#### Problema a resolver:
Escreva a continuação do texto sobre a economia alemã e suas exportações, começando logo depois da última frase.

#### Texto fornecido:
┌────────
Exportações em baixa
A economia alemã é muito dependente de exportações, que sustentam praticamente um em cada quatro empregos. A política de comércio exterior agressiva de Donald Trump e suas altas tarifas pioram o problema e ameaçam, na visão dos economistas, frear a conjuntura global.
A demanda por produtos alemães no exterior também caiu, apesar de o selo “made in Germany” ainda ter muito prestígio, como constatou um estudo do Instituto para Decisões de Mercado de Nuremberg. Mas os pesquisadores alertam: a boa imagem da Alemanha ainda é atrelada a produtos como carros movidos a combustíveis fósseis; quando o assunto são tecnologias do futuro, como inteligência artificial (IA), carros elétricos ou eletroeletrônicos, Estados Unidos e Japão ainda saem na frente.
Virada tecnológica é chave
Merz sabe disso. “Somos um país pobre em recursos naturais. Nosso bem-estar e nossa segurança dependem essencialmente de que lideremos os desenvolvimentos tecnológicos que estão acontecendo no mundo agora, e não de que corramos ofegantes atrás deles”, disse no Bundestag, para logo depois ponderar que mudanças demandam tempo e paciência.
└────────
#### Linhas de dados:
┌────────
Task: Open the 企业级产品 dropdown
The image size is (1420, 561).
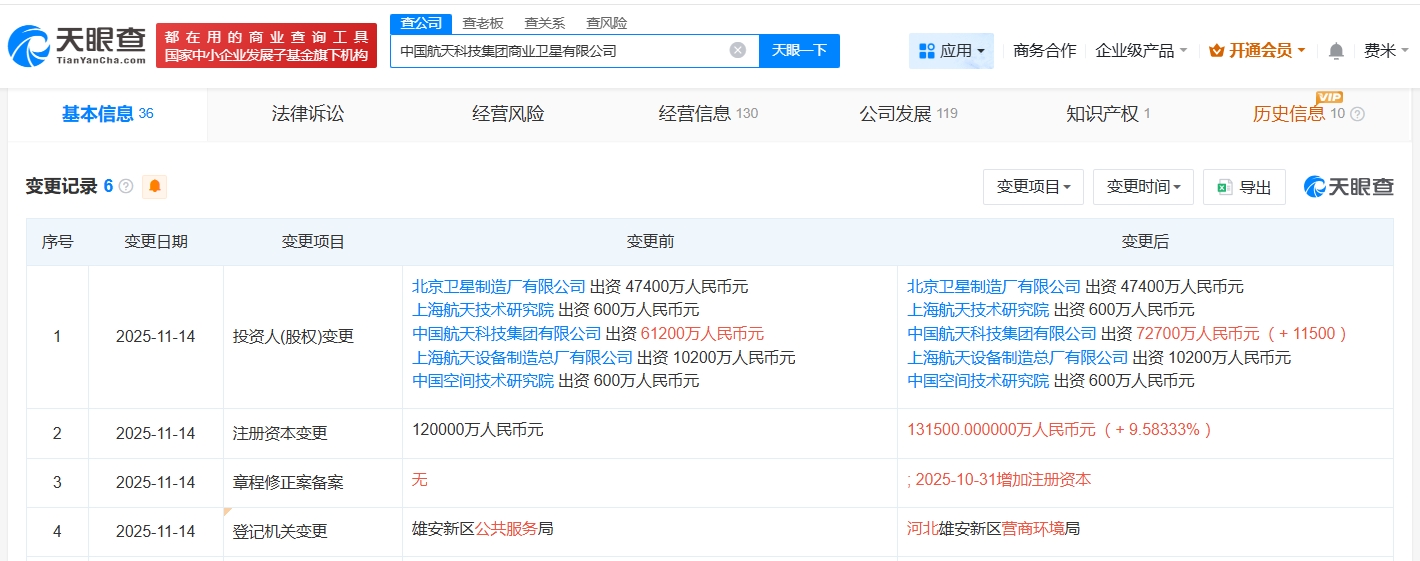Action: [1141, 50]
└────────
┌────────
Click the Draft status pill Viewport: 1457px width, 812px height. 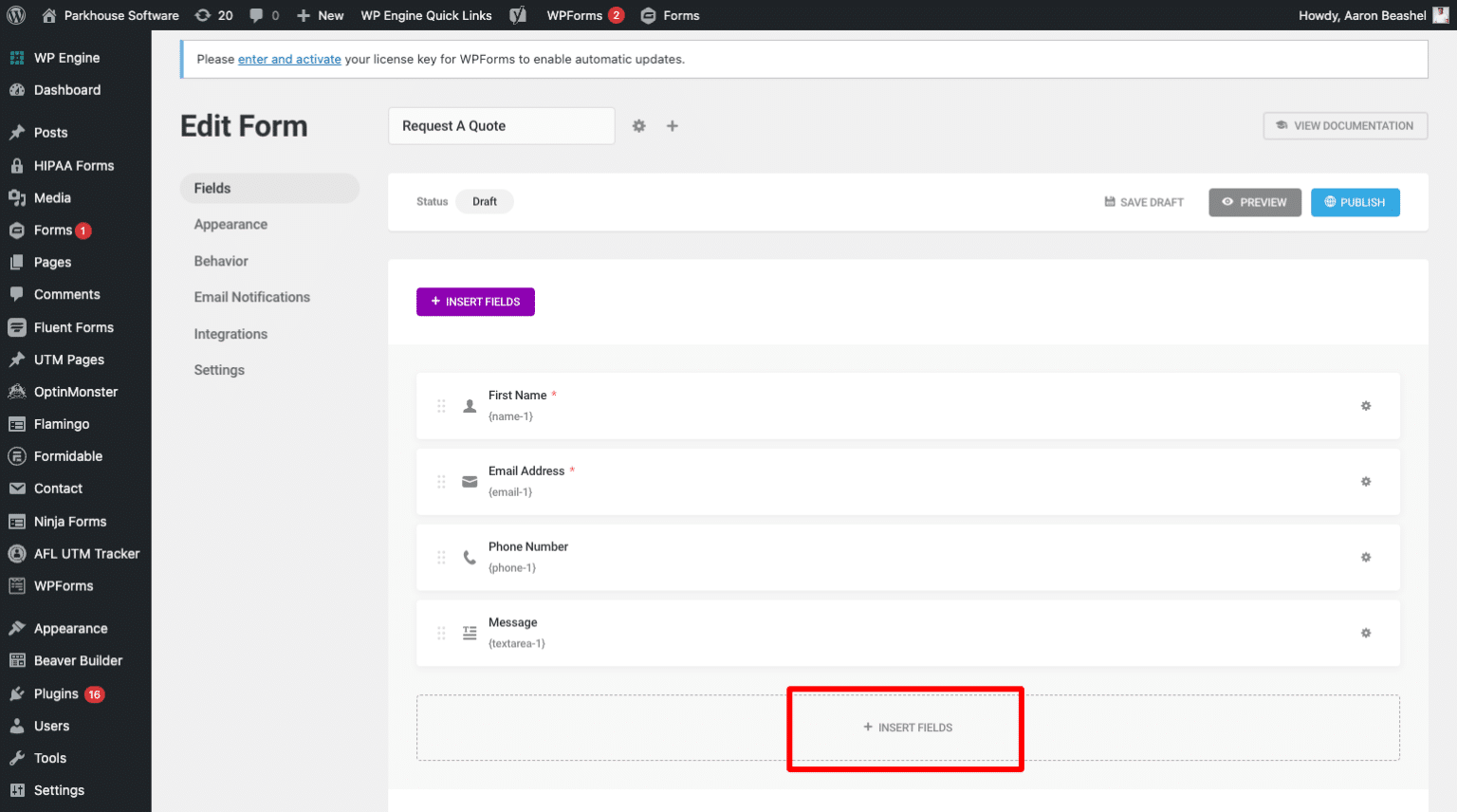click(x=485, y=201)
└────────
#### Resposta da tarefa:
E foi esse apelo que ele dirigiu também a empresários num evento do setor farmacêutico e químico, argumentando que as reformas necessárias não poderiam ser implantadas “do dia para a noite”. “Estamos lidando com rupturas profundas, às quais precisamos responder – política, economia e toda a sociedade lado a lado – com um processo abrangente de reformas e renovação.”
Segundo o chanceler federal, nos últimos meses uma série de decisões para reorientar a política econômica já foi tomada e encaminhada, mas muitas coisas ainda precisam passar pelo parlamento.
Reformas também no Estado de bem-estar social
Mas as palavras de Merz contam apenas metade da história. Críticos de seu governo alertam que o prometido “outono das reformas” – com mudanças na aposentadoria, no auxílio-desemprego e no seguro-saúde – pode demorar bem mais, ou nem sair do campo da retórica.
Os custos desses benefícios dispararam, e as contribuições que os financiam, pagas por empregadores e trabalhadores, não param de crescer. Mas a base aliada de Merz, formada por conservadores e social-democratas, não consegue chegar a um consenso sobre como reformar o Estado de bem-estar social.
Merz quer discutir a competitividade da Alemanha e a modernização do Estado com os membros de seu governo numa reunião agendada para a próxima terça e quarta-feira (01/10). Dali, diz esperar extrair “decisões muito concretas”. Aos parceiros social-democratas, mandou um recado: “O objetivo das reformas não é interromper o Estado de bem-estar social, e sim mantê-lo da forma que realmente precisamos dele. Quem rejeita essas reformas corrói as bases de nossa política social e de nosso Estado social.”